## [Assignment]
Set down, exactly as written, the line containing "Given: Place cursor on the Translation type" and all the lines that follow it to the end of the entries below, omitting every picture.

Saved entries:
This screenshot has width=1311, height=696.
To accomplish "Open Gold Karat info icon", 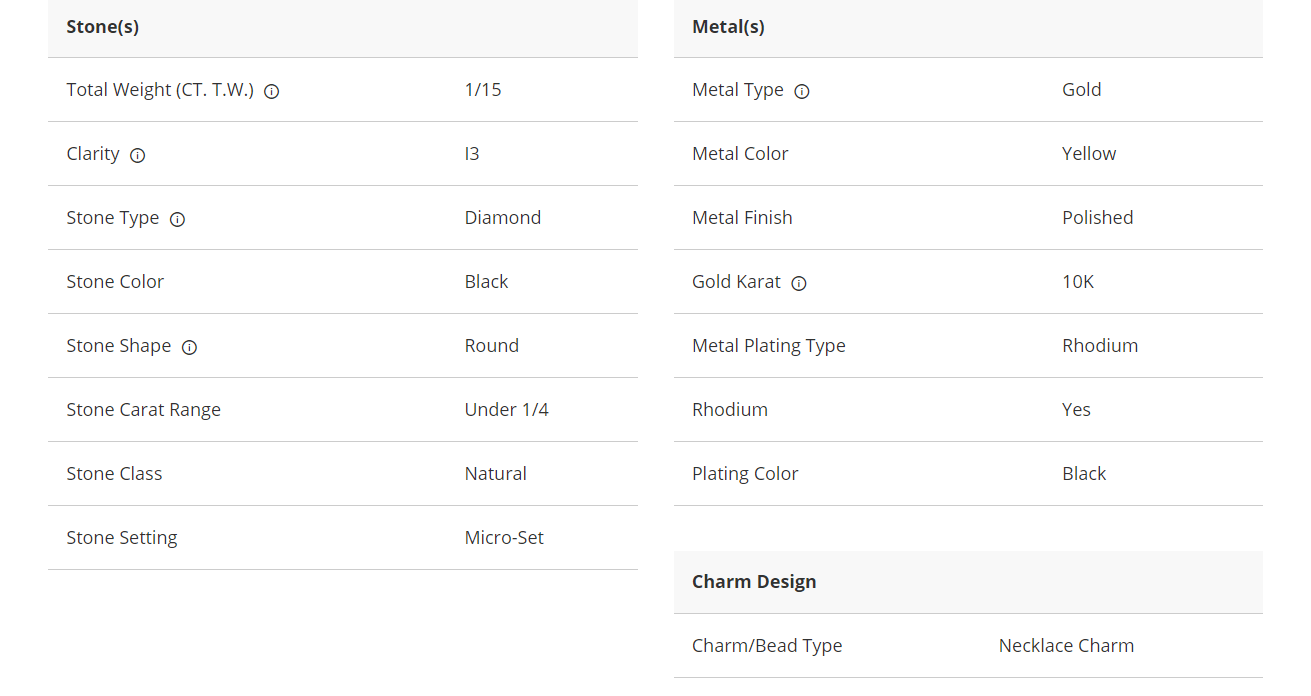I will pyautogui.click(x=799, y=283).
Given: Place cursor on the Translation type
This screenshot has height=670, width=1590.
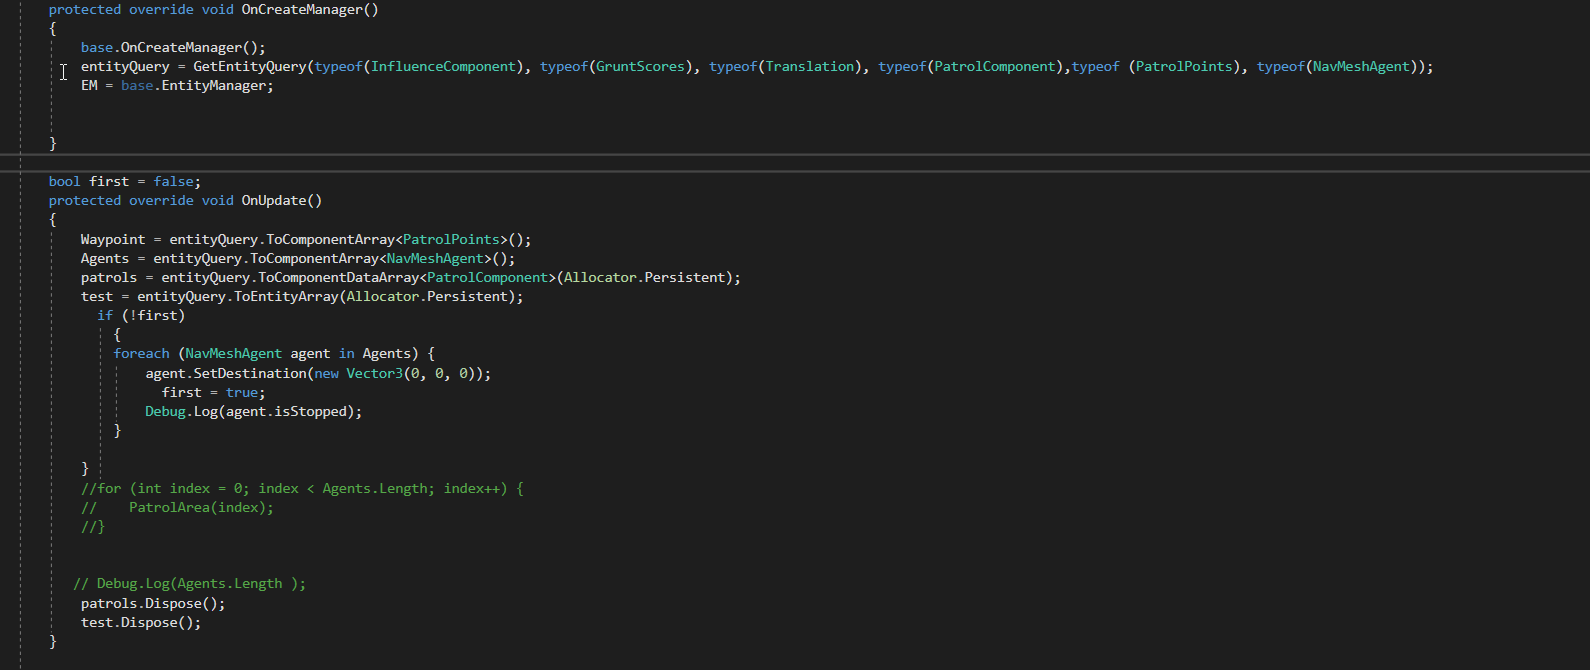Looking at the screenshot, I should click(x=810, y=66).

## [Final answer]
Given: Place cursor on the Translation type
This screenshot has height=670, width=1590.
Looking at the screenshot, I should click(x=810, y=66).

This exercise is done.